● **ROWS**:
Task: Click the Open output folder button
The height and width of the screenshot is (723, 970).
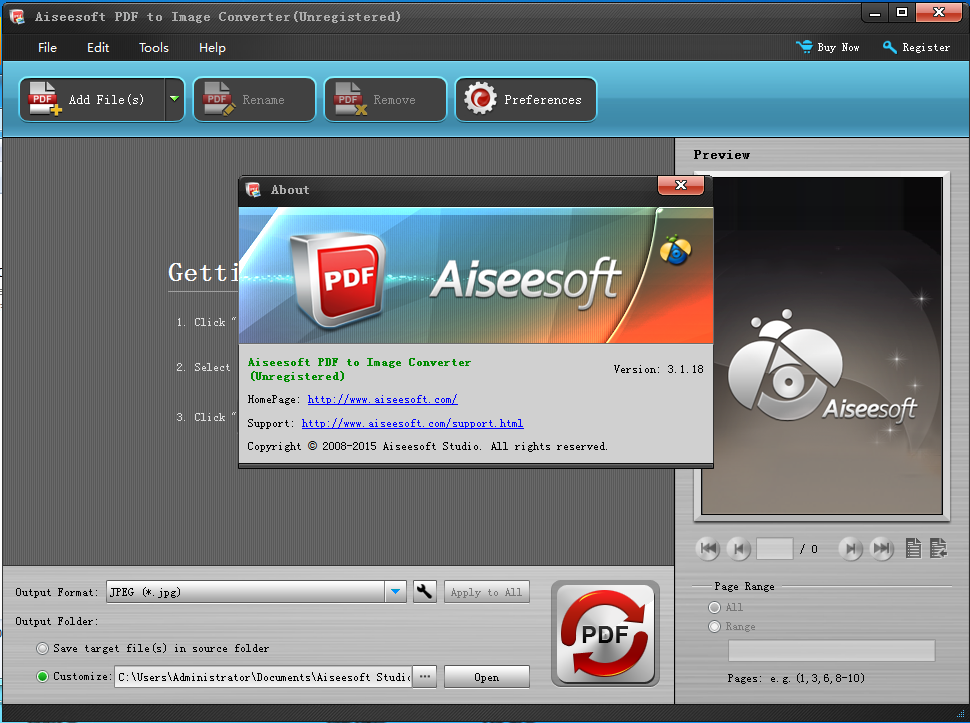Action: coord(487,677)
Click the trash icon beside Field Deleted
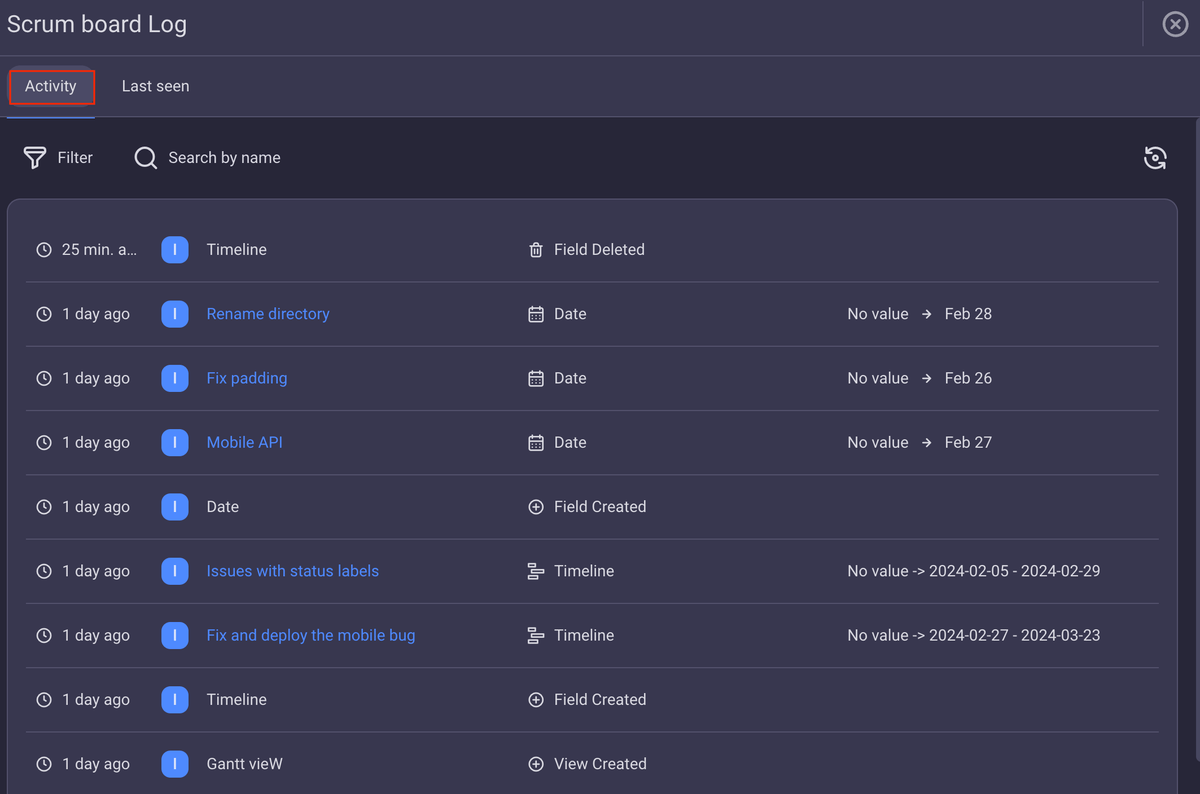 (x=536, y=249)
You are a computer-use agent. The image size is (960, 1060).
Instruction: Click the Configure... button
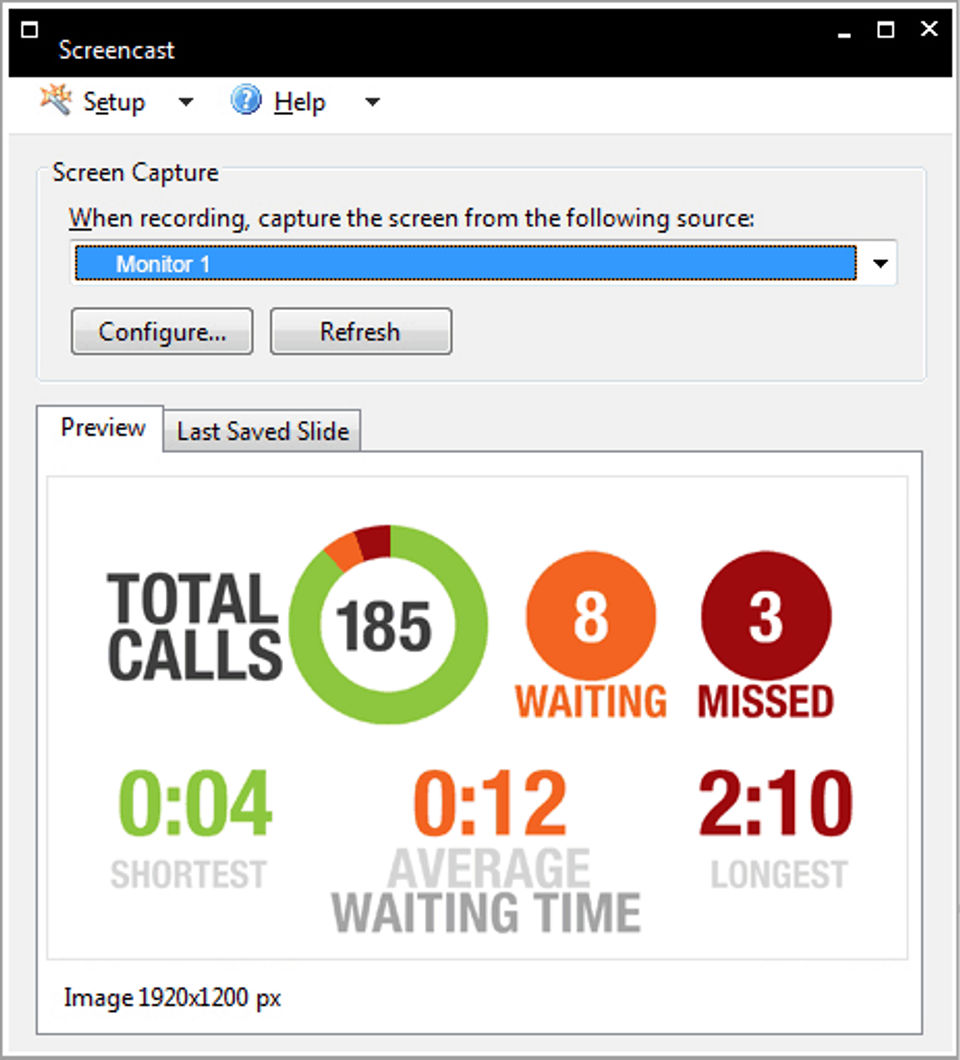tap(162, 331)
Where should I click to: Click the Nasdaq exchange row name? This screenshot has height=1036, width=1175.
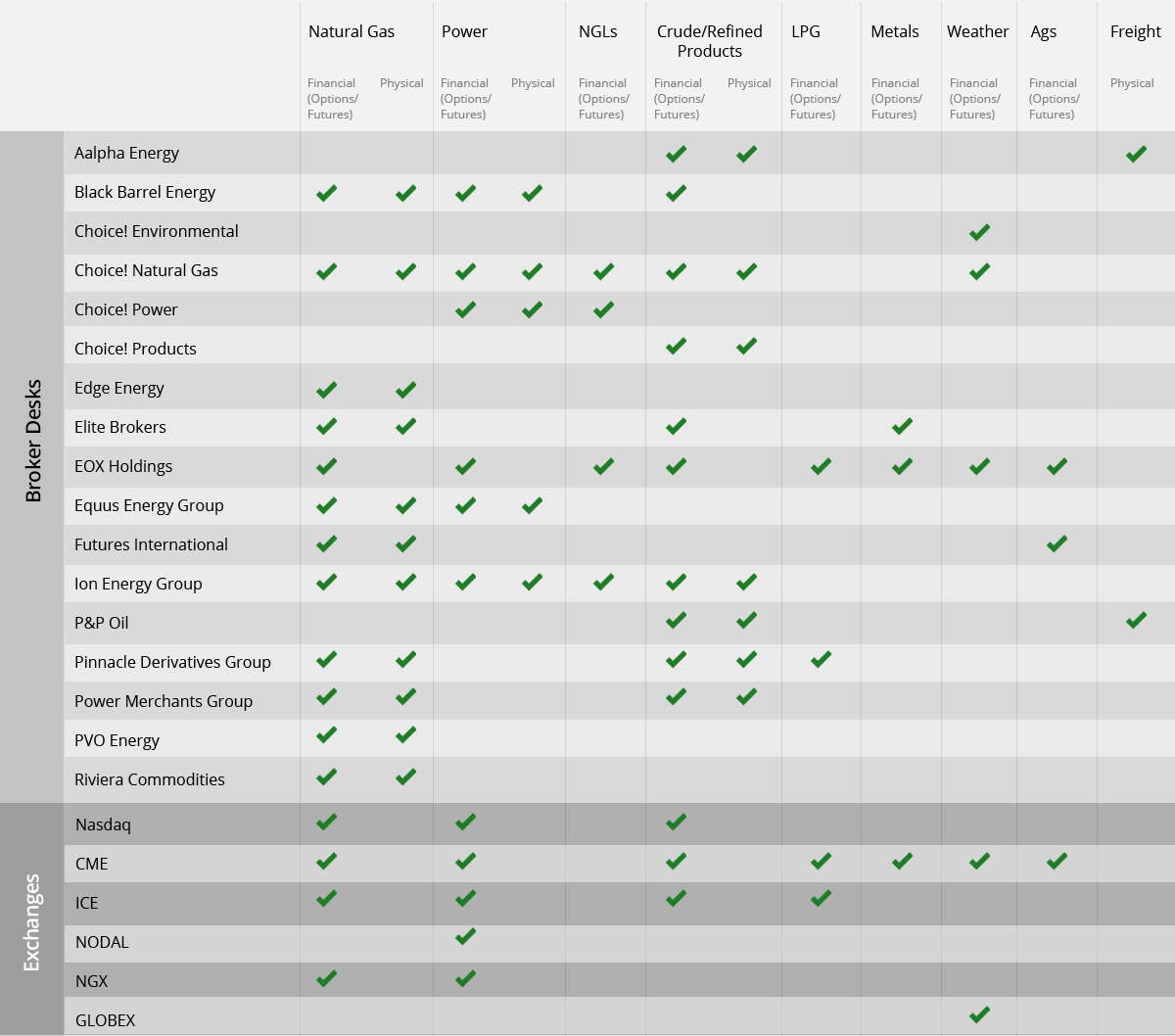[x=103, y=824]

* * *

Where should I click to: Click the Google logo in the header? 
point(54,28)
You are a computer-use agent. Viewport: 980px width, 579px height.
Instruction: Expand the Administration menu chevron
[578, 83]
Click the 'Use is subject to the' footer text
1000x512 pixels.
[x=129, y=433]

● **WHAT YOU WILL DO**: Rewrite the data from the line containing "Where should I click to: Click the Nasdaq" through the line containing "[x=103, y=824]", inclusive, replacing "row name" with "label" and keeping everything else the same. Leave out the pictures.

● **THE ANSWER**:
Where should I click to: Click the Nasdaq exchange label? This screenshot has height=1036, width=1175.
[x=103, y=824]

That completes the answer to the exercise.